– К вам домой?
– Да, – сказала она, помедлив. – Наверное, да.
Он включил мотор.
До перекрестка доехали беспрепятственно. Там, однако, пришлось уменьшить скорость: за то время, что они провели у Граве, на пересечении улиц собралось довольно много людей – с дубовыми листьями и без них, вооруженных и безоружных, молодых и пожилых; общим для них было, пожалуй, выражение лиц – какое-то мрачное ожидание читалось на них. Людей пришлось едва ли не расталкивать машиной – дорогу уступали неохотно, в самый последний миг.
Милов спросил негромко:
– Где пистолет?
– В сумочке.
– Выньте и держите на коленях. Прикройте хотя бы платочком…

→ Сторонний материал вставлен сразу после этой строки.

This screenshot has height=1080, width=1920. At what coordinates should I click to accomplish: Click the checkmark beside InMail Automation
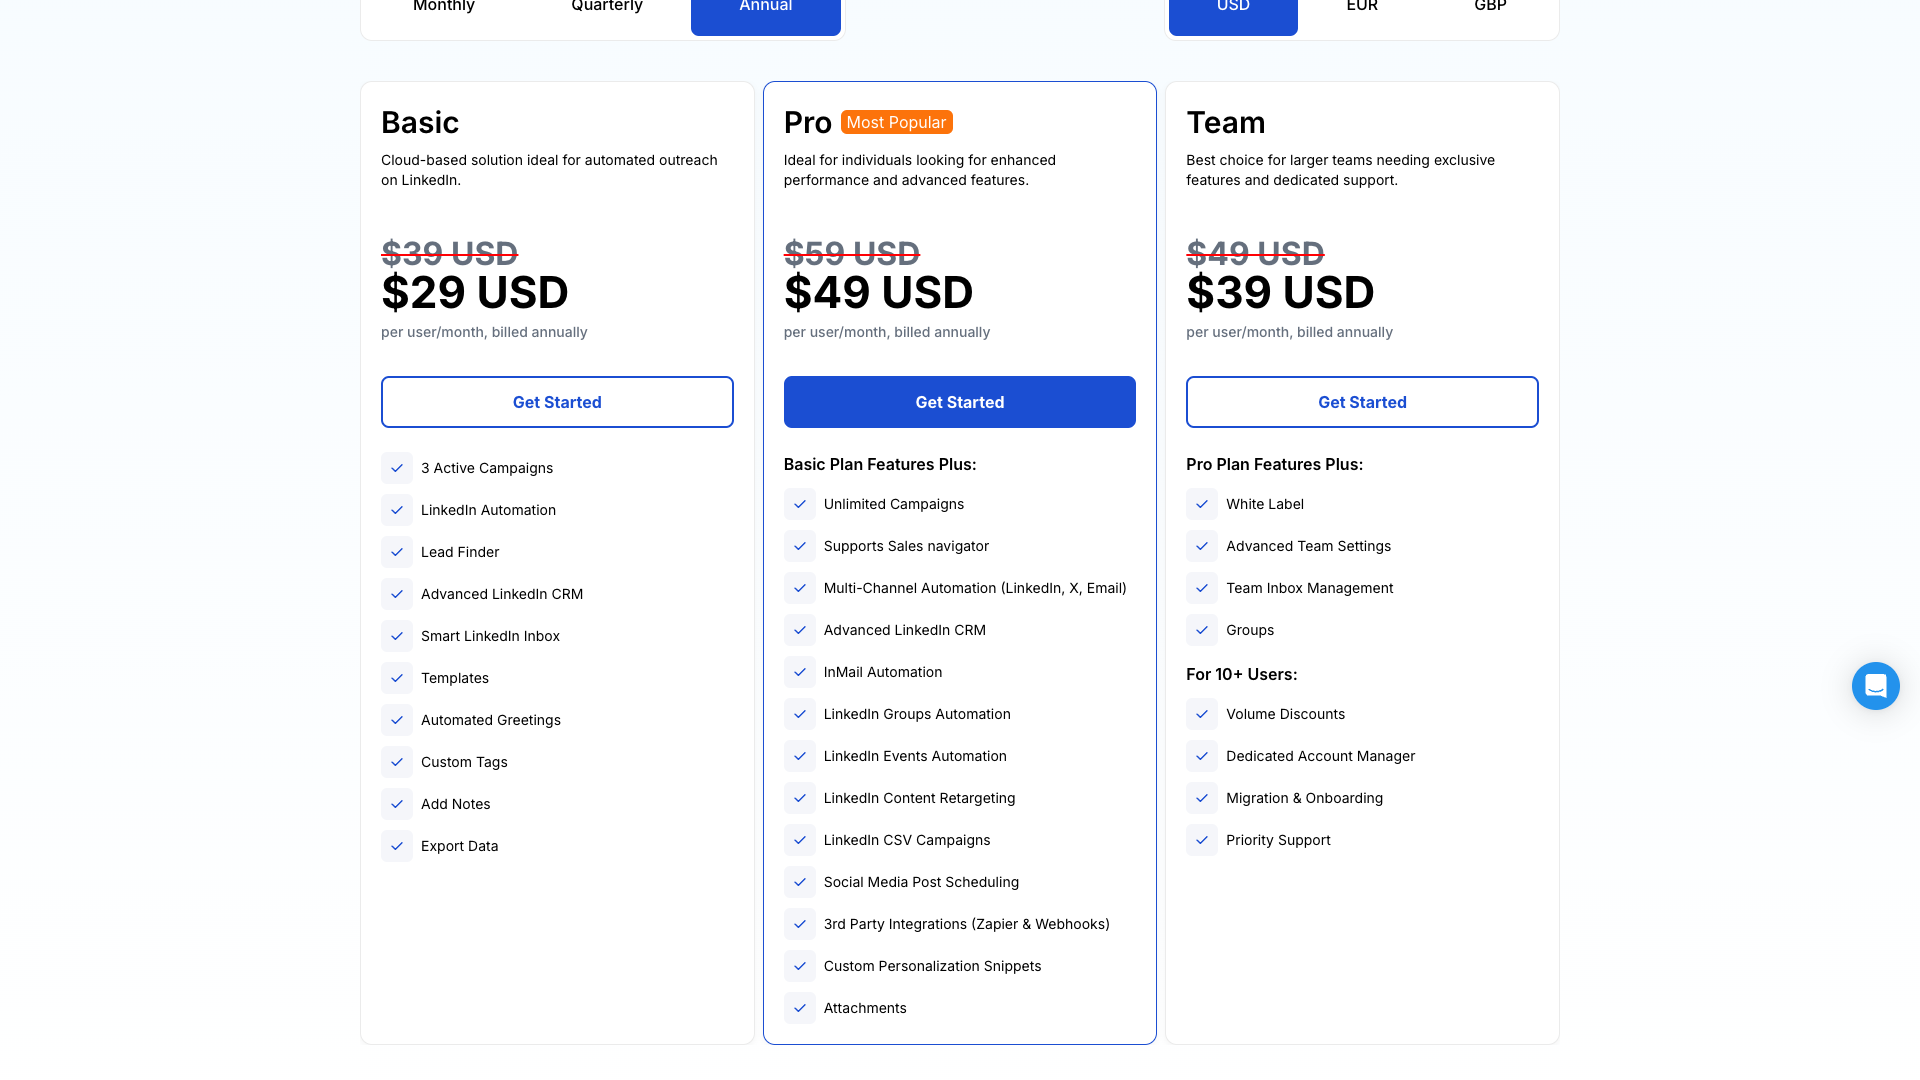[800, 672]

– Вы чего-то всерьез боитесь?
Милов пожал плечами.
– Город без энергии – это неспроста. Обычную аварию давно бы уже устранили. Боюсь, кто-то разыгрывает тут пьесу во многих действиях. Это уже не просто вспышка негодования фермеров и не только выступление в защиту природы. Слишком чувствуется организация. Жаль, я не очень ориентируюсь в намурийских проблемах. Может быть, вы просветите невежественного туриста? – Он наконец выбрался из сутолоки и прибавил газу.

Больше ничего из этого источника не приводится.